[I-S01-2] 医師の働き方改革:大学病院のジレンマ
キーワード:医師の働き方, 大学, 小児循環器
医師の時間外労働規制が2024年4月から施行されることが決まっており、一般労働者の時間外労働の上限年間720時間に対して、医師は通常年間960時間(A水準)が上限となり、地域医療確保暫定特例水準(B水準)や集中的技能向上水準(C水準:研修医や高度技能育成が公益上必要な分野に受持する医師)が認められた場合のみ年間1860時間まで時間外勤務することが可能になります。連続勤務時間制限28時間、勤務間インターバル9時間の確保に加えて、宿日直が時間外になる場合や、外勤や一部の自己研鑽も労働時間に含まれることになります。オンコールについても、労働実態によっては勤務時間に含まれることになります。小児心臓血管外科医や小児循環器医の働き方からは、現状ではこの時間外の上限を守ることは難しいと考えています。

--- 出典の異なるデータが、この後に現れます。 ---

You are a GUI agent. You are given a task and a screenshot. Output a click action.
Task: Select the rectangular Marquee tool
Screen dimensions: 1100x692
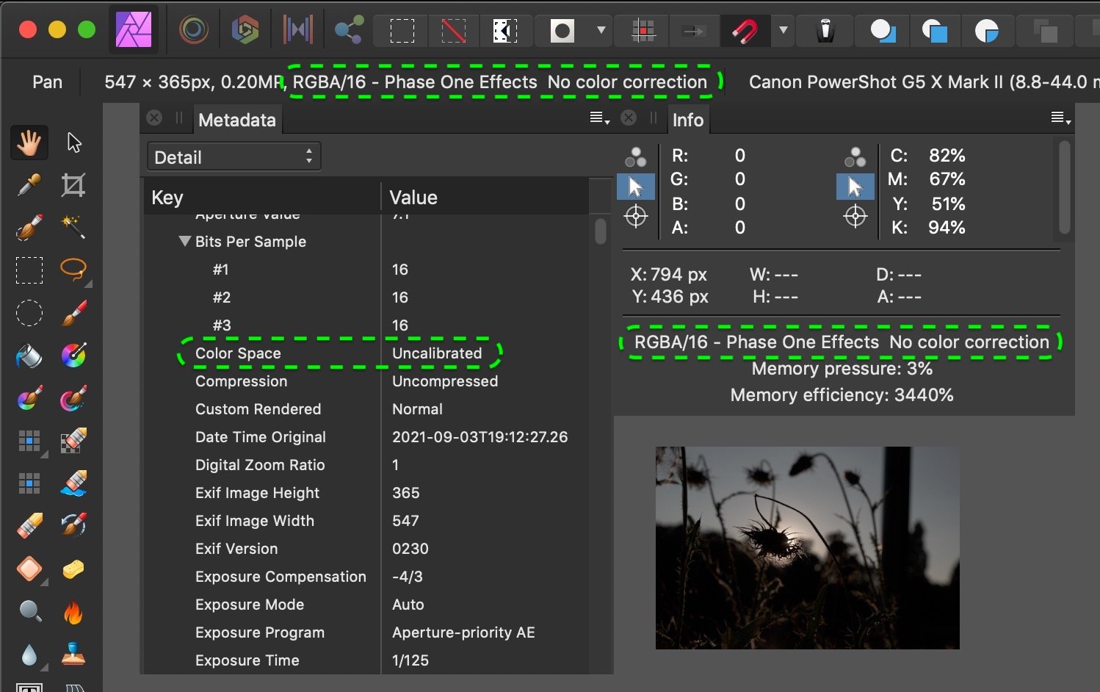click(29, 270)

しかも、大学病院においては、診療以外に、教育や研究の責務が生じている上に、民間との給与格差を埋めるためや地域医療を守るために外勤を余儀なくされており、今後の勤務体制の維持、特に急患や重症例に対する診療体制の維持が難しくなると考えています。 人員を増加することが一番簡単な対応策ですが、小児心臓血管外科医や小児循環器医は医師が足りない領域の一つであり、また、大学病院の経営上からも増員は容易ではありません。小児病院へ集約化して、効率を上げる方法も有効な手段と考えますが、学生や研修医の教育、及び、この領域への医師のリクルートを考えた場合、大学がこの領域から撤退することは将来的に得策とは思えません。Nurse practitionerの導入、事務補助の導入など、医師から他職種へのタスクシフトを進めることも、大学病院という特殊な診療機関に対して、人材確保の観点から国や学会からの援助を期待するものである。